„Ich habe auch Visionen erlebt“, meinte ich unerwartet und wollte sie damit in die Gegenwart zurückholen. „Meine Visionen kamen von den Drogen, und ich habe bizarre und phantastische Bilder gesehen.“ Ich wollte ihr von den schreienden Grimassen berichten, die am Kopfende des alten Betts auftauchten, damals, als ich noch mit Pamela verheiratet war. Doch das war eine lange Geschichte. Ich holte tief Luft und setzte zum Reden an. Als hätte ich mich durch das Geständnis, das besondere Mitgefühl, dieses Augenblicks würdig erweisen wollen, rollte Maud die wasserdichte Bodenplane eines Zeltes aus. Ich starrte auf das erste Beispiel der phänomenalen Zeichnungen ihres Mannes und war total verblüfft.

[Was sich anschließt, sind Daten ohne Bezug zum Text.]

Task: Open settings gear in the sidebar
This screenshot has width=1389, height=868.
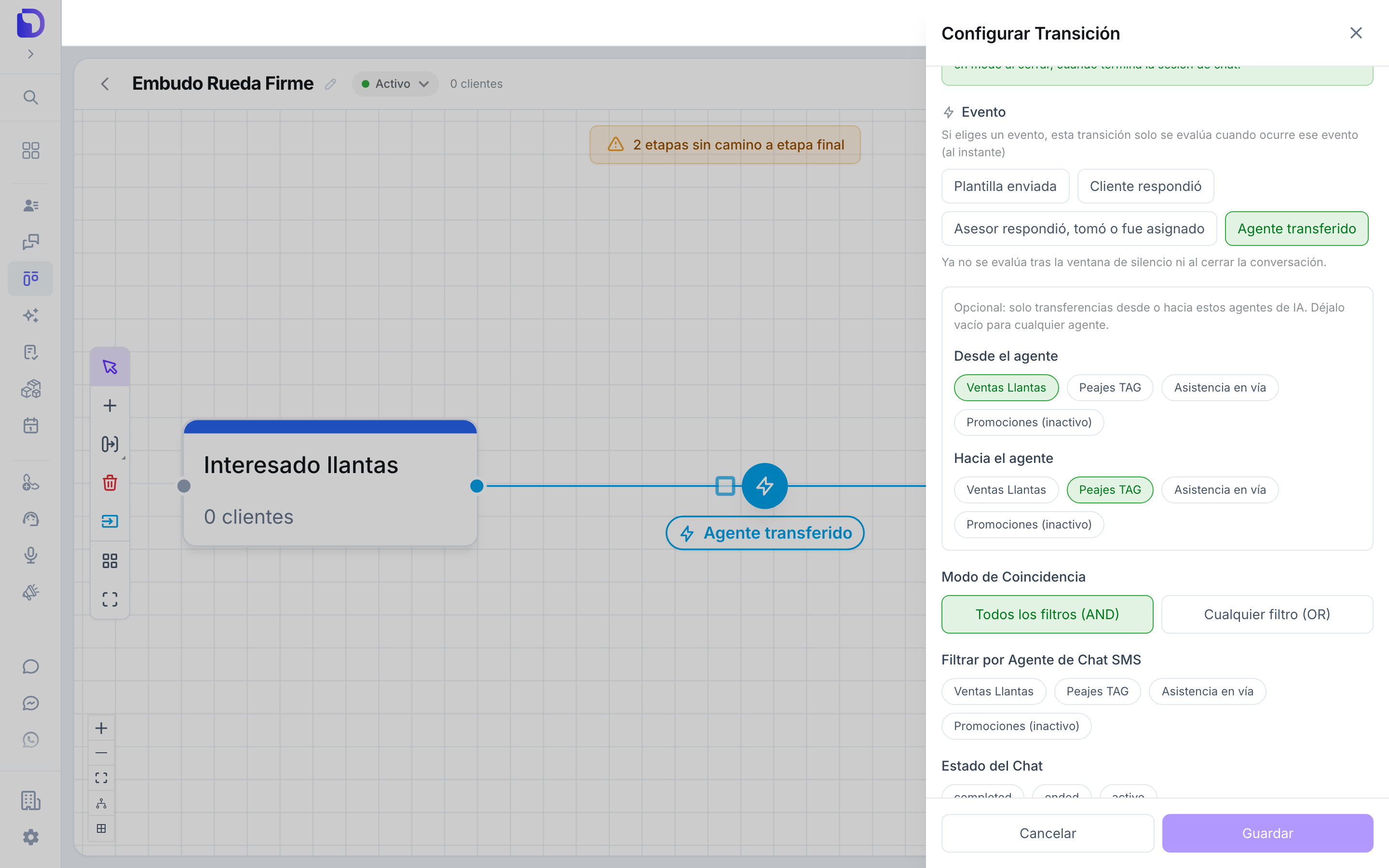Action: (x=30, y=837)
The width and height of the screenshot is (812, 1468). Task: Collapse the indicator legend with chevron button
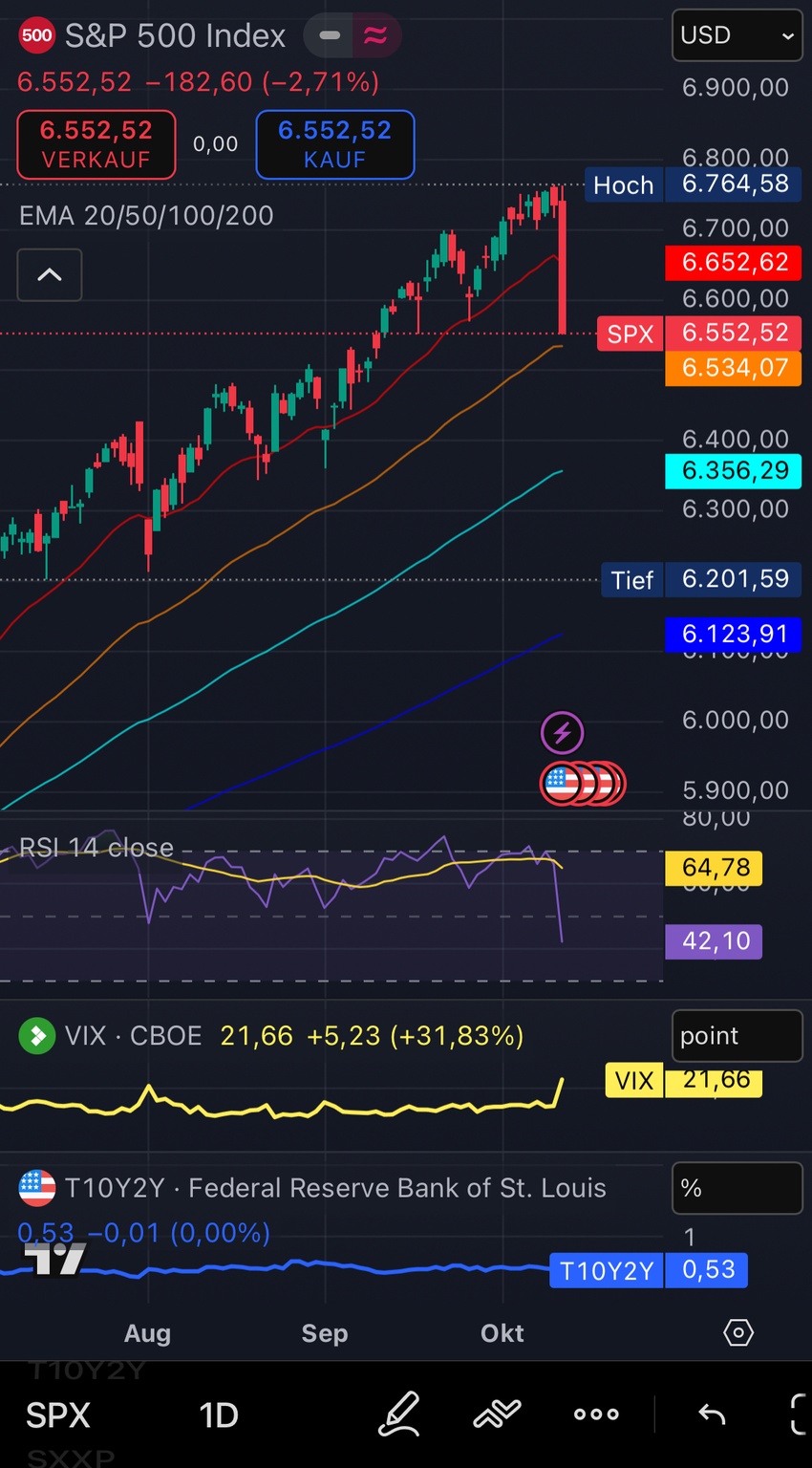pos(50,275)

Gierig durchsuchte ich die anderen Blätter: Hier lagen wenigstens zwanzig, und Maud meinte, es gebe Dutzende mehr. Jedes einzelne porträtierte mit atemberaubender Genauigkeit eine Momentaufnahme von Old Niks Vision des engelhaften „Final Harvest“.
„Die Arbeiten sind grandios“, stammelte ich aufgeregt. „Das ist beeindruckendes Material. Stellen Sie sich vor, was es bedeutet, wenn er das hier Dargestellte tatsächlich sehen kann!“
Sie berichtete, dass Old Nik einige Jahre in der rauen Natur mit den Zeichnungen verbracht habe, dass sie zusammengerollt in der Höhle lagerten, in der er immer Schutz suchte. „Für mich war das eine totale Überraschung“, fuhr sie fort. „Paul war schon immer ein talentierter Künstler gewesen. Wie so viele Rockstars seiner Generation kam er von der Kunsthochschule, doch er hatte in der Vergangenheit nie mehr gezeichnet als einige wenige simple Porträts für Glückwunschkarten an die Familie.“
Ich war erleichtert, dass keins der Blätter eine Signatur zeigte, da ich instinktiv spürte, dass Nikolai Andréevich ein weitaus besserer Name für einen Künstler der Outsider Art war als Paul Jackson. Nikolai Andréevich, kalkulierte ich still. Geboren während der Verfilmung seines Aufstiegs und Niedergangs. Jeder in der Welt der Outsider Art sollte sich darüber freuen, im Laufe seiner Entwicklung wahnsinnig geworden zu sein.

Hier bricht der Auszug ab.